C’est à la Rue Ketanou que revient de clôturer cette belle édition de Taparole : comme ils le répètent à l’envie depuis tant et tant d’années : c’est pas nous qui sommes à la rue, c’est la Rue Ketanou !!! Florent Vintrigner, Mourad Musset et Olivier Leite, trio indompté et sans fards, fait sur scène la part belle à une poésie du quotidien empreinte d’humanisme et se donnent sans compter avec une rare générosité. D’autant que, tout comme pour le concert de Chouf, les sièges de la salle ont laissé place à une fosse rapidement investie par une foule en liesse, communiant dans une véritable fournaise humaine, sautant dans tous les sens, renversant les bières tièdes (sacrilège !) et entonnant en chœur les refrains du groupe qui, pour beaucoup, a bercé leur adolescence… En modernes troubadours, dans la droite ligne de Tryo ou des Ogres de Barback, la Rue Ket’ ne réinvente certes rien, mais reste fidèle à ce qui a fait son succès, entre gouaille, grande liberté de ton et critique sociale jamais gratuite…
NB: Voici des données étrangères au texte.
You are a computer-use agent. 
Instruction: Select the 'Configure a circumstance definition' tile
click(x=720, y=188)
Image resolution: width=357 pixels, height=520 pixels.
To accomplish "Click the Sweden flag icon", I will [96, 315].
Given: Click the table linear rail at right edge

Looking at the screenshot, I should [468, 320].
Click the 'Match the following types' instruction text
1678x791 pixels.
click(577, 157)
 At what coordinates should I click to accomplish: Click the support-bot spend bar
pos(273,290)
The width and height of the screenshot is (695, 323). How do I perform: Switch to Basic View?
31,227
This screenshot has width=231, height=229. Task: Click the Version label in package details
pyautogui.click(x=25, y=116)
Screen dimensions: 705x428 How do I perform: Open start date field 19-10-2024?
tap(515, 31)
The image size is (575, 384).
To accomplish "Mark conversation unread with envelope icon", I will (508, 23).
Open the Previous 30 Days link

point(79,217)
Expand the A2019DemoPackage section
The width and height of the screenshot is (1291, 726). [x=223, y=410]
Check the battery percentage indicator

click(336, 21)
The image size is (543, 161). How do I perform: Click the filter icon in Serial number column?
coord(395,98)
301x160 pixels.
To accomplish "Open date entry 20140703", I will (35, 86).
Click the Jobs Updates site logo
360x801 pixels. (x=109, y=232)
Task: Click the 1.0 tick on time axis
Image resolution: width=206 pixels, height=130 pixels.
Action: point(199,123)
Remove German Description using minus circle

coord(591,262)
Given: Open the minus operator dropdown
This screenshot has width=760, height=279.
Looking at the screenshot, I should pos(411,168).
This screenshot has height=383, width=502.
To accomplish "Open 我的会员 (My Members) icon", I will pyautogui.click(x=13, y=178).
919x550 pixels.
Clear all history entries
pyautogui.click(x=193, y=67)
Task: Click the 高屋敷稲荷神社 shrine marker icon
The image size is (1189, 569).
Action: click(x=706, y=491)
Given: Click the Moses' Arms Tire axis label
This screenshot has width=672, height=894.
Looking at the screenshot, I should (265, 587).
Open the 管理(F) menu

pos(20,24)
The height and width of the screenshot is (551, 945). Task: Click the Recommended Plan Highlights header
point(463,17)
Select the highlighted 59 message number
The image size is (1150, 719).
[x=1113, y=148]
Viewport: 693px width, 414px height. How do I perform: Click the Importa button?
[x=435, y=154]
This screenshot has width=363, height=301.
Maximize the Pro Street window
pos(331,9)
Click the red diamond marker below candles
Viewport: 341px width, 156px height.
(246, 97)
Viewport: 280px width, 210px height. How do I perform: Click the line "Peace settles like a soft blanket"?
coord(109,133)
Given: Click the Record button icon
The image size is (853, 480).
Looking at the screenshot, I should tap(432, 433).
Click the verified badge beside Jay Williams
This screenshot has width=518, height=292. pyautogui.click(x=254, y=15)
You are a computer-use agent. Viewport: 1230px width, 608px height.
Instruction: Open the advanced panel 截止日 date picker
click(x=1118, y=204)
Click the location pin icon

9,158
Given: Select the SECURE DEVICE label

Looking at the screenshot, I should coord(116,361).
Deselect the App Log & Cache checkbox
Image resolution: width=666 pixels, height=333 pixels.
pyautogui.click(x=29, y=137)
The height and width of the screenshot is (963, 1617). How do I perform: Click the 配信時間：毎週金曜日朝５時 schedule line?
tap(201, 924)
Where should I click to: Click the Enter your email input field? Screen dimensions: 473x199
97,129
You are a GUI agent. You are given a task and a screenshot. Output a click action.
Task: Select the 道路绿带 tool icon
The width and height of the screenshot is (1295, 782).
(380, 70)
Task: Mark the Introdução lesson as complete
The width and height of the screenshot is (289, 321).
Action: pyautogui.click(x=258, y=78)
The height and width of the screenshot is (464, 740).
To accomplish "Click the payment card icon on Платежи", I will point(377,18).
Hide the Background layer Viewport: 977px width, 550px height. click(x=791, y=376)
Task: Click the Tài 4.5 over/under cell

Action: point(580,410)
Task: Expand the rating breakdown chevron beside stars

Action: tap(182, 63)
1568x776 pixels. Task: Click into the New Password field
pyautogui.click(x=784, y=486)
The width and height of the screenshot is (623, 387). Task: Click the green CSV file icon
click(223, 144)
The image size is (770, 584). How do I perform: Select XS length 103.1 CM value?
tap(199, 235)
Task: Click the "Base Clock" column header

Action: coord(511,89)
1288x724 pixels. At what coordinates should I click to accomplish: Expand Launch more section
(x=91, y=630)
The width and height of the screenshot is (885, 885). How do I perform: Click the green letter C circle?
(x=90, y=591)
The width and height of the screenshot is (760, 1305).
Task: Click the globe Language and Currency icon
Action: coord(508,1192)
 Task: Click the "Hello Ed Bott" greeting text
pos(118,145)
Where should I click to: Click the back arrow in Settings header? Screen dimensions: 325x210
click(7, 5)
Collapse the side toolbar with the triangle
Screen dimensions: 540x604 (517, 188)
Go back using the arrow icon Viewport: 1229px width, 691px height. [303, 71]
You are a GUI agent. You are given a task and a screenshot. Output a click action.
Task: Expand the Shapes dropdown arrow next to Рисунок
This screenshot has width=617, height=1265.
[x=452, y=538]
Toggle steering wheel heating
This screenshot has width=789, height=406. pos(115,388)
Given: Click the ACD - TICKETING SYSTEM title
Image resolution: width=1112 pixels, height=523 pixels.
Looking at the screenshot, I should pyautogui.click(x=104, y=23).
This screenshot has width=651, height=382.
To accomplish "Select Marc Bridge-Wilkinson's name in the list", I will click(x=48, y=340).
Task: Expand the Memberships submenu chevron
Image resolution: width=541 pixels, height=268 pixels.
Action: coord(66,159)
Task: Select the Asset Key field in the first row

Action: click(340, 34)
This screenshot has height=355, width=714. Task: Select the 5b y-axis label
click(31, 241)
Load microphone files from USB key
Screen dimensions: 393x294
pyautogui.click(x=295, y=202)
Après une bonne quinzaine d’activité, plus que jamais, y’a des cigales dans la fourmilière ! La première goulée d’air frais à l’issue du concert a le goût délicieusement frais des amours enfantines (souvenez-vous !). Dans la cour à ciel ouvert, les guirlandes lumineuses n’attendaient que la tombée de la nuit pour rajouter leurs étoiles multicolores au ciel de Montreuil. La soirée se poursuivra longtemps encore à discourir sur les beaux moments passés et à venir. Mais, vous le savez, chers Enlecteurs, demain est un autre jour.